Problem building tensorflow model from huggingface weights


I need to work with the pretrained BERT model ('dbmdz/bert-base-italian-xxl-cased') from Huggingface with Tensorflow (at this link).

After reading this on the website,

Currently only PyTorch-Transformers compatible weights are available. If you need access to TensorFlow checkpoints, please raise an issue!

I raised the issue and promptly a download link to an archive containing the following files was given to me.
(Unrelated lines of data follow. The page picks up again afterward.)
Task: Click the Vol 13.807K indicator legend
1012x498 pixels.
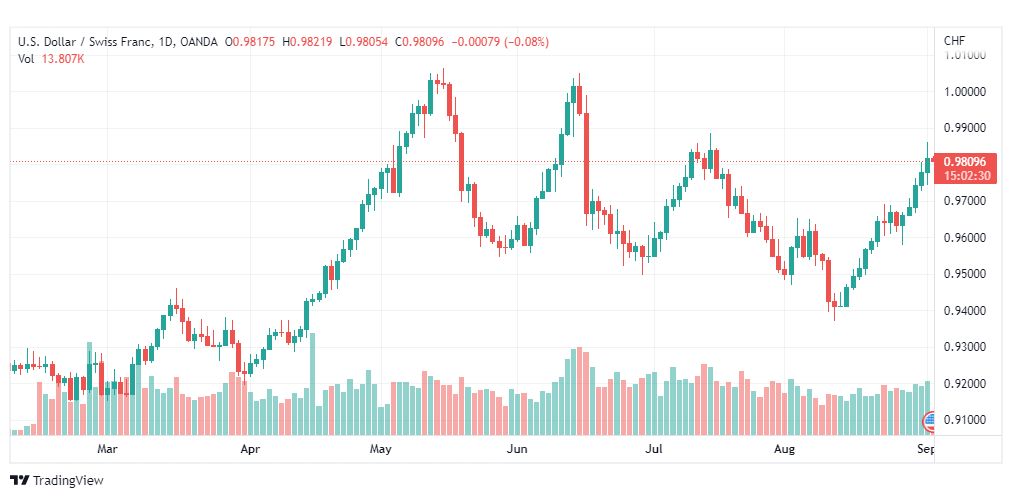Action: click(x=52, y=59)

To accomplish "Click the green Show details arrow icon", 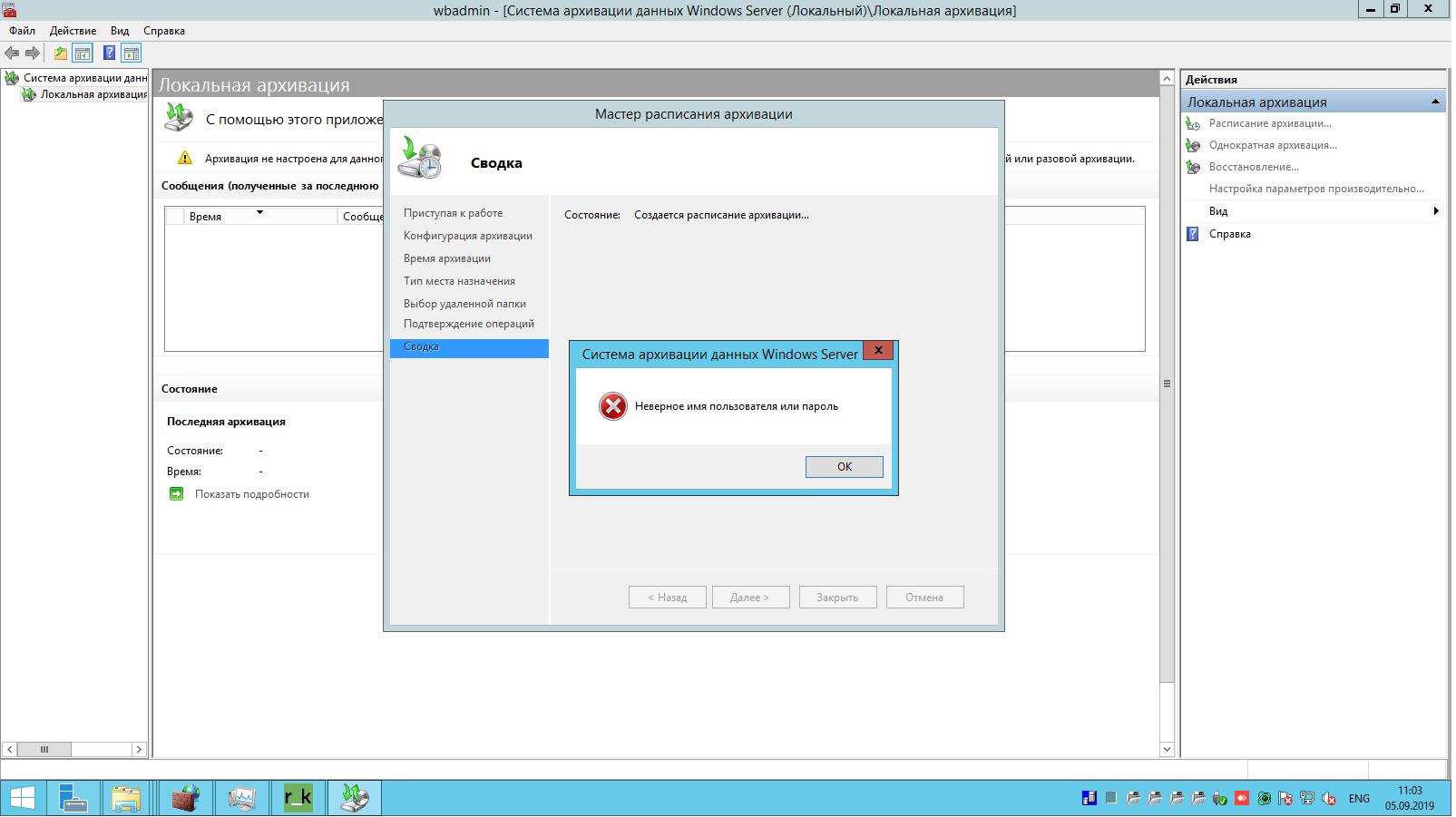I will [x=176, y=494].
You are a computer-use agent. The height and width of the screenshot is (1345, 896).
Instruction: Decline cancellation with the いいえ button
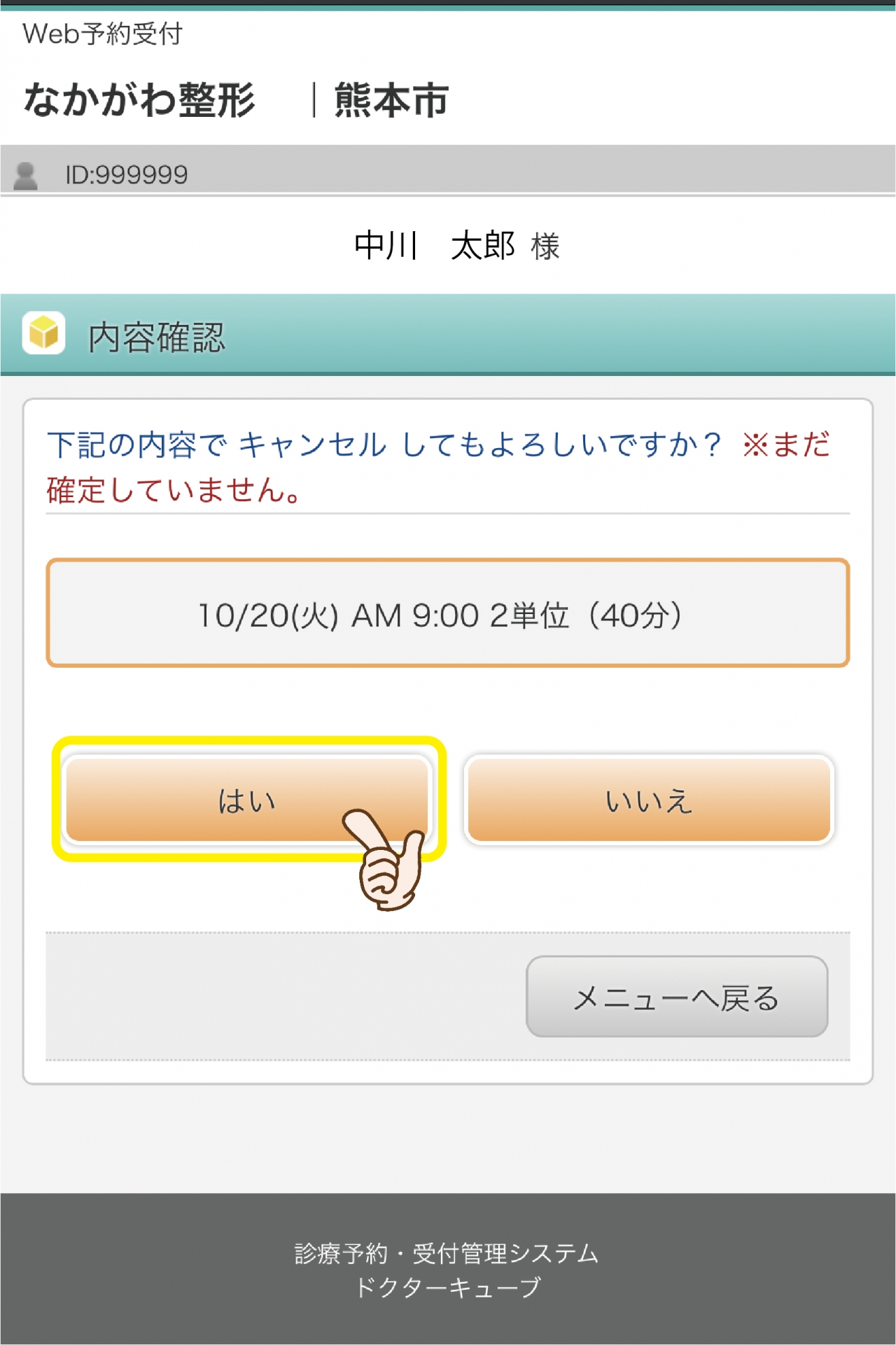click(x=649, y=800)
The files are the following ones:

$ ls bert-base-italian-xxl-cased/
config.json                    model.ckpt.index               vocab.txt
model.ckpt.data-00000-of-00001 model.ckpt.meta

I'm now trying to load the model and work with it but everything I tried failed.

I tried following this suggestion from an Huggingface discussion site:

bert_folder = str(Config.MODELS_CONFIG.BERT_CHECKPOINT_DIR) # folder in which I have the files extracted from the archive
from transformers import BertConfig, TFBertModel
config = BertConfig.from_pretrained(bert_folder) # this gets loaded correctly

After this point I tried several combinations in order to load the model but always unsuccessfully.

eg:

model = TFBertModel.from_pretrained("../../models/pretrained/bert-base-italian-xxl-cased/model.ckpt.index", config=config)
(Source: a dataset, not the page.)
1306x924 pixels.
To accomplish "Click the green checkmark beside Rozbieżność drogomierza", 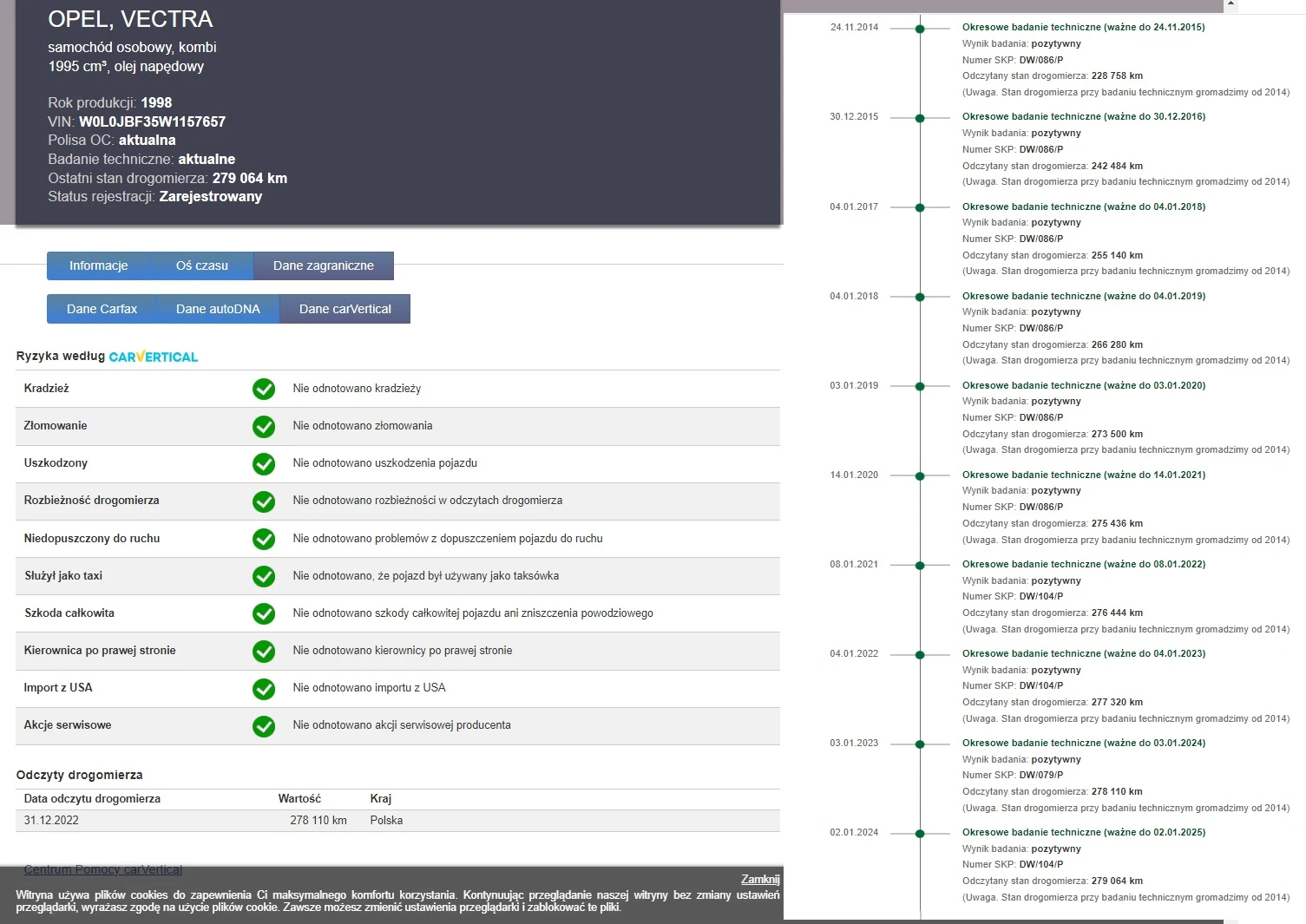I will pos(264,501).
model = TFBertModel.from_pretrained("../../models/pretrained/bert-base-italian-xxl-cased/model.ckpt.index", config=config, from_pt=True)
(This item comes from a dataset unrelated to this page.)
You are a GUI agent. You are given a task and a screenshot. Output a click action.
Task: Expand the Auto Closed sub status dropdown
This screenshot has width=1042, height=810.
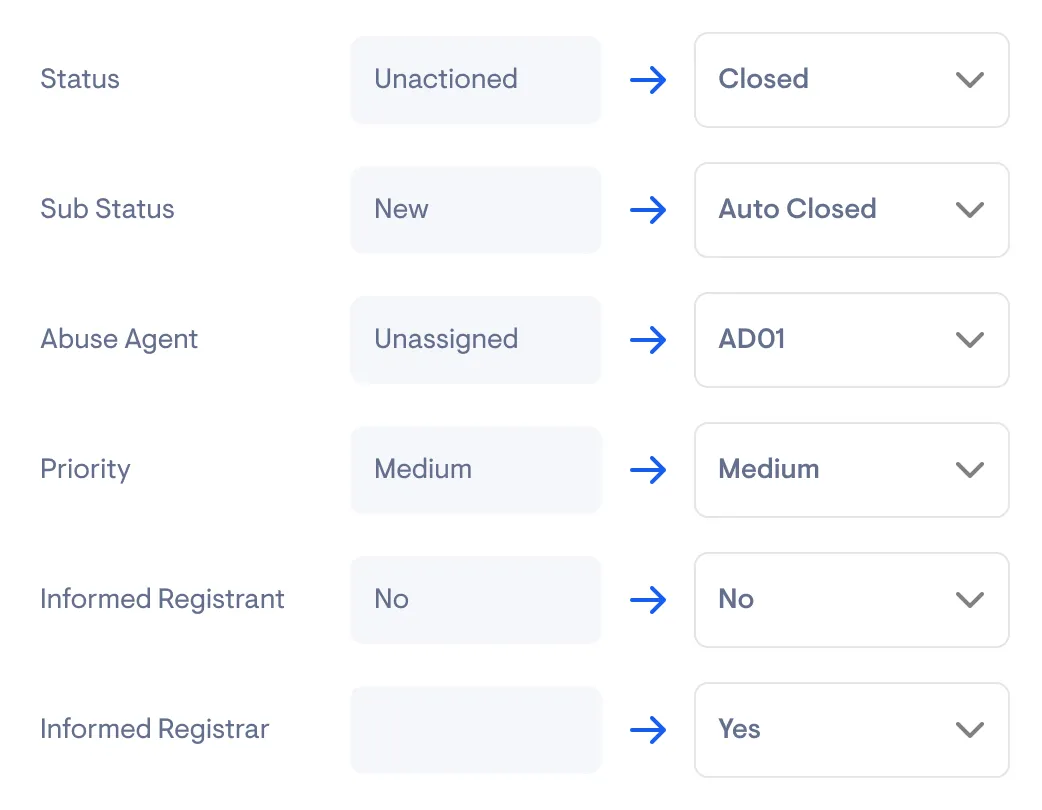pos(851,210)
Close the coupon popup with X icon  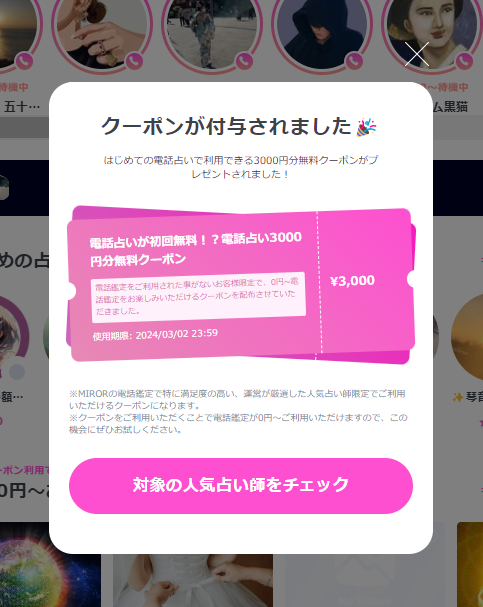417,54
model = TFBertModel.from_pretrained("../../models/pretrained/bert-base-italian-xxl-cased/model.ckpt.index", config=config, from_pt=True)

model = TFBertModel.from_pretrained("../../models/pretrained/bert-base-italian-xxl-cased", config=config, local_files_only=True)

Always results in this error:

404 Client Error: Not Found for url: https://huggingface.co/models/pretrained/bert-base-italian-xxl-cased/model.ckpt.index/resolve/main/tf_model.h5
...
...
OSError: Can't load weights for '../../models/pretrained/bert-base-italian-xxl-cased/model.ckpt.index'. Make sure that:

- '../../models/pretrained/bert-base-italian-xxl-cased/model.ckpt.index' is a correct model identifier listed on 'https://huggingface.co/models'

- or '../../models/pretrained/bert-base-italian-xxl-cased/model.ckpt.index' is the correct path to a directory containing a file named one of tf_model.h5, pytorch_model.bin.

So my question is: How can I load this pre-trained BERT model from those files and use it in tensorflow?


Solution

  • You can try the following snippet to load dbmdz/bert-base-italian-xxl-cased in tensorflow.

    from transformers import AutoTokenizer, TFBertModel
    model_name = "dbmdz/bert-base-italian-cased"
    tokenizer = AutoTokenizer.from_pretrained(model_name)
    model = TFBertModel.from_pretrained(model_name)
    

    If you want to load from the given tensorflow checkpoint, you could try like this:

    model = TFBertModel.from_pretrained("../../models/pretrained/bert-base-italian-xxl-cased/model.ckpt.index", config=config, from_tf=True)